# Why is she warbling?



## shelagh (Nov 2, 2010)

Machi has gone into a molt this week; she has been very sweet (wanting me to help preen out down feathers) or nippy, as suits her from moment to moment. I've also noticed that she's started to make very pretty, throaty warbling sounds along with her attention calls. Because I've been at work more and we've been handling her less this week due to sniffles on our part, I feel that she's just trying to elaborate on her vocal repertoire. However, I don't want to discount her hormonal issues at hand; has anyone else experienced a semi-sudden change in vocalization of their female just for the sake of a molt? Is she begging for attention/ calling for a mate? I'm afraid that she's making these as mating calls. I appreciate any advice. Thanks, guys <3


----------



## .mpeg (Oct 6, 2010)

if you suspect it's hormonal, try the long night treatment. 
i'm sorry i have no advice other than that. mister has been experimenting with his voice for a few weeks and coming out with mimicing, then finch noises (!), then whistling and now chirping too.. he's moulting too, first big one.


----------



## roxy culver (May 27, 2010)

All of my girls have been pretty silent so I'm not sure if its a mating call or whether she's doing it to try and catch your attention but it has to be cute right??


----------



## Raven2322 (Mar 1, 2008)

My Jasmine will sometimes make warbly throaty sounds. I find them cute and they don't seem to be a breeding thing. I wish she made them more. We call them her chicken cluckles. lol


----------



## Belinda (Oct 9, 2010)

Yeah I think Machi and Arnie are around the same age? Arnie has been chattering to herself and trying out new sounds around mid-morning - she's also begun moulting too and is very touchy (allows me to scritch her but won't let anyone else touch her, or snappy dragon!)


----------



## shelagh (Nov 2, 2010)

roxy culver said:


> All of my girls have been pretty silent so I'm not sure if its a mating call or whether she's doing it to try and catch your attention but it has to be cute right??

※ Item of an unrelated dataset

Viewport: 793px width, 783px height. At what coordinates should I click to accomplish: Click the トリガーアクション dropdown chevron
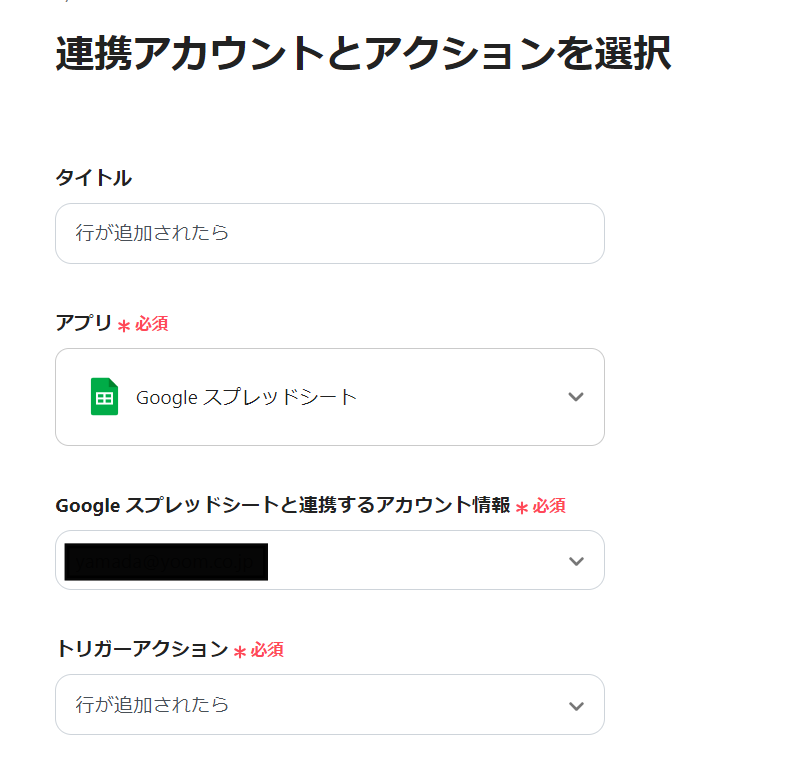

It is super-cute, indeed! That's what worried me at first. However, I haven't noticed any displaying or other hormonal behaviors, so I'm gonna just chalk this up to her being experimental with her voice. She chirps that way more and more; I'm starting to think she just likes the way she sounds too! Thank you, everyone for your advice. @ Belinda: it's a relief to hear that Arnie is being more vocal and moody too; it sounds like we're in the same boat


----------



## MeanneyFids (Aug 24, 2010)

dally does it. made me think she was male for a long time. she sounds like a tonedeaf american robin lol its fine, more of an attention thing i think as dally mostly does it when i leave the room. it comes out after a bunch of flock calls.... and if i call back she usually starts it. its cute, i dont think its a molting thing.... but theres nothing wrong with it. just a vocal female


----------



## Belinda (Oct 9, 2010)

Yeah, it's a really weird sound. It's very random, pretty out of tune, but it's a happy sound.


----------